Indeed, while there is a consensus that coral reef or atoll nations like Tuvalu, Kiribati and the Republic of the Marshall Islands will be most affected, not enough is documented or examined on how coastal communities experience these changes, their adaptation responses and limits. In cases where this information exists, dissemination continues to be a challenge. 

In the context of climate migration, significant focus of the global discourse has been on complete inundation of islands and potential relocation. Discussion and data on current human migration trends, both internal and cross-border, how climate change drives these, the process and outcomes especially for rural ocean-dependent communities remains lacking. 

Research conducted under the Pacific Climate Change and Migration project from 2013-2016 noted that over 60 per cent of respondents in Tuvalu and Kiribati would migrate if sea level rise, salt water intrusion and floods continue and are aggravated and if there are fewer fish in the sea. However, further research needs to understand how many people are highly dependent on marine resources, current coping strategies for these populations, expected adaptation strategies and migration trends- where would they go and what would they do? Based on such case studies, models should be scaled up to understand potential macro-level impacts and implications for national policy. 

At the same time, migration continues to be perceived as a negative demographic trend. Research is required to demonstrate if and whether migration either to the main islands or overseas, contributes to climate change adaptation and sustainable development. This entails understanding how migration serves as a means for rural households, especially fishing communities, to diversify their income sources, enhance their knowledge and skills and support long-term household planning.   

How do we move forward?

When it comes to climate migration, “we don’t have enough evidence” is a common rhetoric amongst governments and non-government organizations alike. This can be simplified to two sets of key ingredients: firstly, the scientific evidence that lays out future climatic projections and secondly, the social science that provides an insight into future demographic trends influenced by climate change. Together this information supports long-term planning beyond current planning cycles, allocation of resources, identification of required capacity both at the national level, but also amongst communities to enable them to be prepared and develop context-specific solutions. Some of the national level responses may be strengthened or complemented with actions at the regional level, which calls for greater regional consultation. 

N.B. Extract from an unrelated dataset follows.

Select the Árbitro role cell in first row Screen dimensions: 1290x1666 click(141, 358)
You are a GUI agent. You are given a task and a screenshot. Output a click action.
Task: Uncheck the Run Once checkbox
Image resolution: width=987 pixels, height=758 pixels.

A group of researchers from academic institutions across Australia (The University of Queensland, The University of Melbourne, University of Canberra and CSIRO), funded by the Australian Research Council, are investigating Transformative Human Mobilities in a Changing Climate in partnership with IOM, UNESCAP and the Pacific Conference of Churches.  The project intends to provide clear case studies and evidence that identifies pathways to which vulnerable populations, including fishing communities, can use migration towards a sustainable future. 

This will feed into the Pacific Climate Change Migration and Human Security joint-programme, led by IOM and will contribute to national and regional discussions on how to ensure that communities, especially those reliant on marine and other natural resources, can stay where they are or benefit from moving. 

Disclaimer: The opinions expressed in this blog are those of the authors and do not necessarily reflect the views of the International Organization for Migration (IOM) or the United Nations. Any designations employed and the presentation of material throughout the blog do not imply the expression of any opinion whatsoever on the part of IOM concerning the legal status of any country, territory, city or area, or of its authorities, or concerning its frontiers and boundaries.